The show was originally produced in April as a one-time event at New Orleans’ Superdome that was part of the 10th anniversary celebration of V-Day — the org spearheaded by “The Vagina Monologues” author Eve Ensler to end violence against women. It’s now premiering in a full legit run at director Kenny Leon’s True Colors Theater in Atlanta, with a lineup of high-profile actresses including Phylicia Rashad, Shirley Knight and Jasmine Guy. (Kerry Washington steps in for the final week when Rashad exits for a previous commitment.)
The stories, singing and the show’s powerful sense of humanity mark the collaborative work — there is no single author or editor credited, though Ensler’s crafting is evident — and make it attractive for all sorts of other venues, formats and incarnations, a la “The Vagina Monologues.”
Seven women, accompanied by three singers, tell what happened before, during and after Katrina. A flood of emotions is let loose as the tales are told, from snippets to longer narratives. Anger, shock, grief, humor and gratitude are shared with the aud and each other as the women relay their experiences and distaff perspectives — disbelief of the approaching disaster, the chaos surrounding the flooding, the staggering failure of the government to help, what they faced when it was over and their own forecast for the future.
The specificity and authenticity of the tales give the work its power and poetry. (“Those of us who didn’t fly, walked on water”; “At the center of a kiss, New Orleans sits.”)

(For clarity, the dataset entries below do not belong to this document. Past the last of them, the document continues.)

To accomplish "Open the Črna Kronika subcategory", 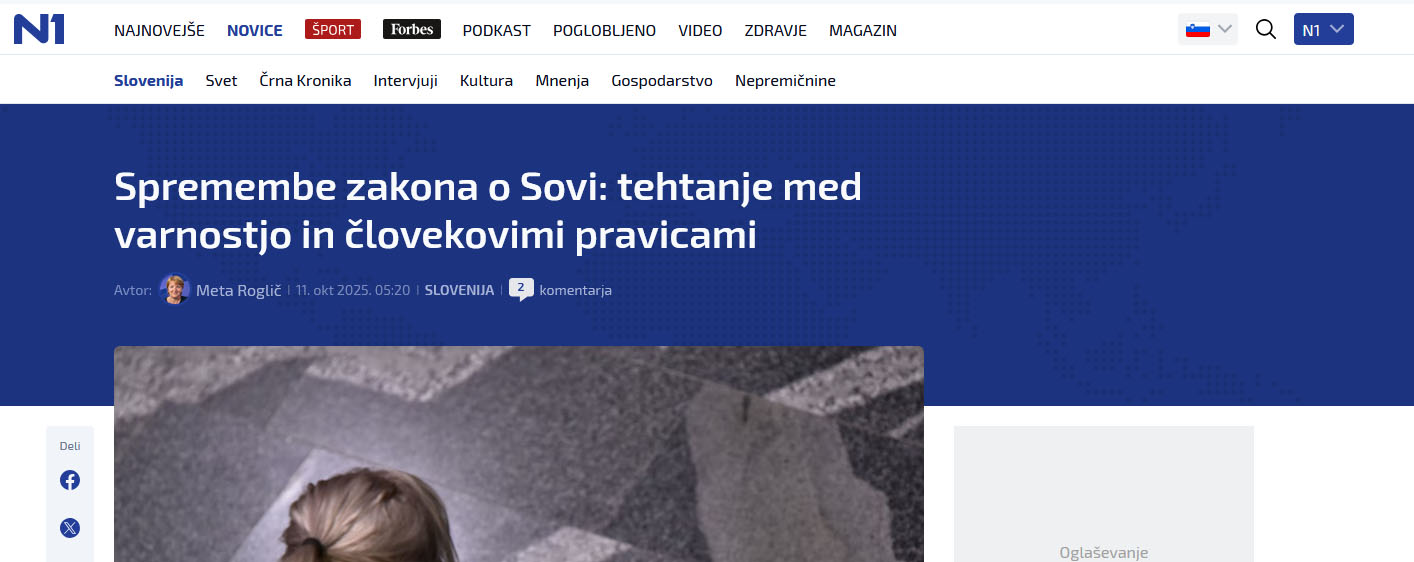I will pos(305,81).
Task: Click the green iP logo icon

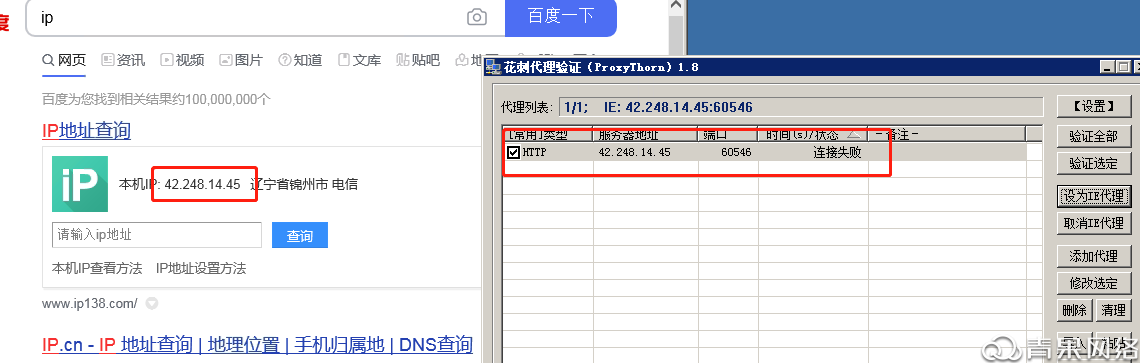Action: [x=80, y=184]
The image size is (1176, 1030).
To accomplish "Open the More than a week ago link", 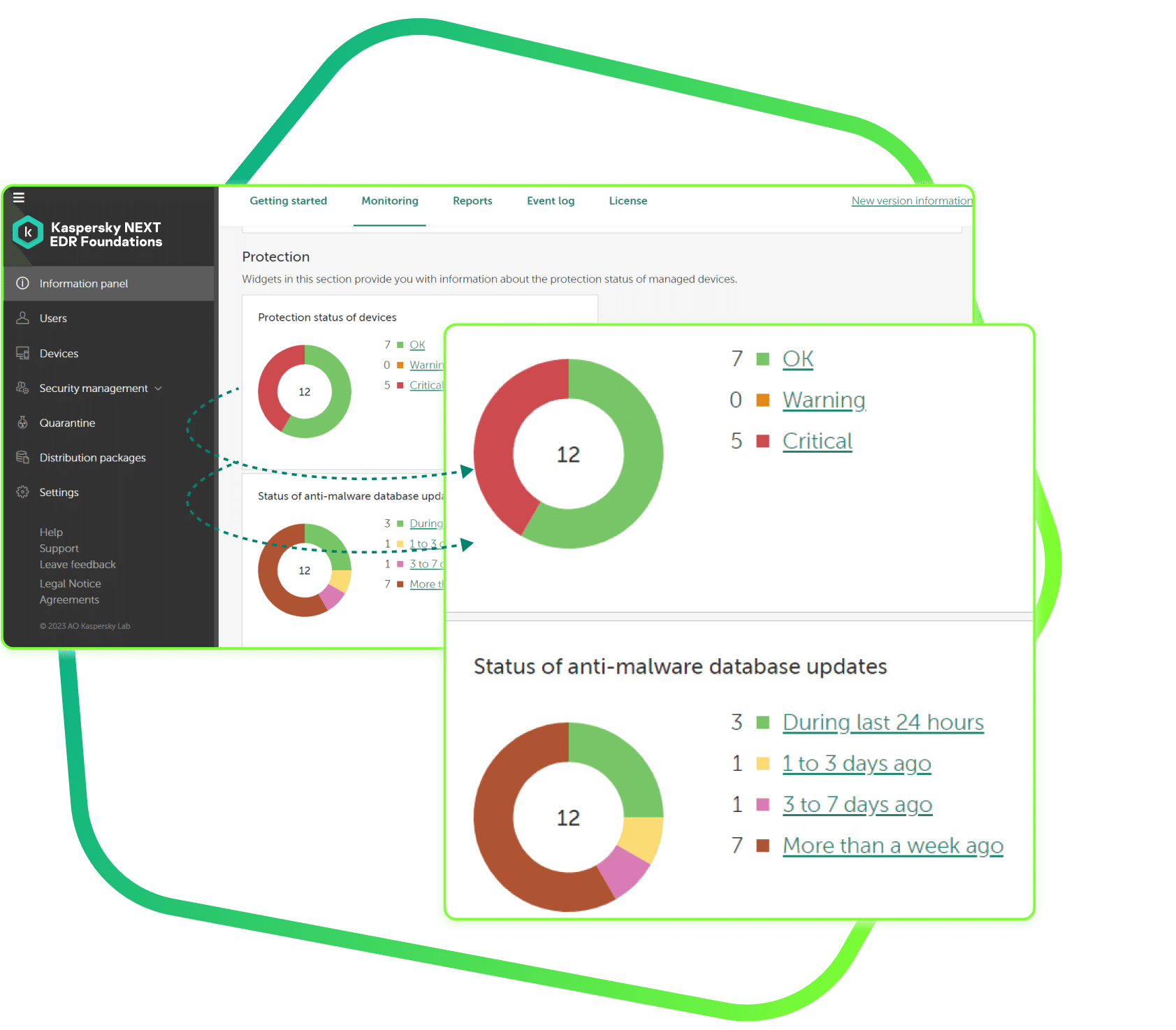I will [x=892, y=846].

It’s hard to imagine a more stellar group of women thesps, gracefully helmed by Leon on his Peachtree home turf.
“I don’t know when I lost my Katrina look,” wonders a relocated woman played with heartfelt vulnerability and resilience by Knight. (“That’s ‘Ms. Evacuee’ to you,” she says when she’s referred to as a refugee.) Guy’s cool fierceness is stunning in a solo about the need to dance when prayer fails. Asali Njeri DeVan is a natural scene stealer as a woman raging against bureaucracy, exploitation and indifference; her comic asides are hilarious. (“Wal-Mart closing? I didn’t even think they had a key.”)
Most touching is Rashad’s quietly told tale about the shooting of her grandchild and her confrontation with the now-imprisoned killer. (“Still don’t know what it is make their hearts so hard; they ain’t got nothin’ less than we had. Do they?”)
The piece suffers somewhat from the inherent problems of any collaboration without a stronger editing hand. Some pieces lack focus and sharpness; others tread water in their own murky words. While some of the characters are vividly and indelibly drawn, others are vague, lost in their sense of personal but unconnecting poetry.
But the memorable voice of experience is what gives the show its distinction and what echoes after it ends, when the waters recede and the sun finally and gloriously comes out.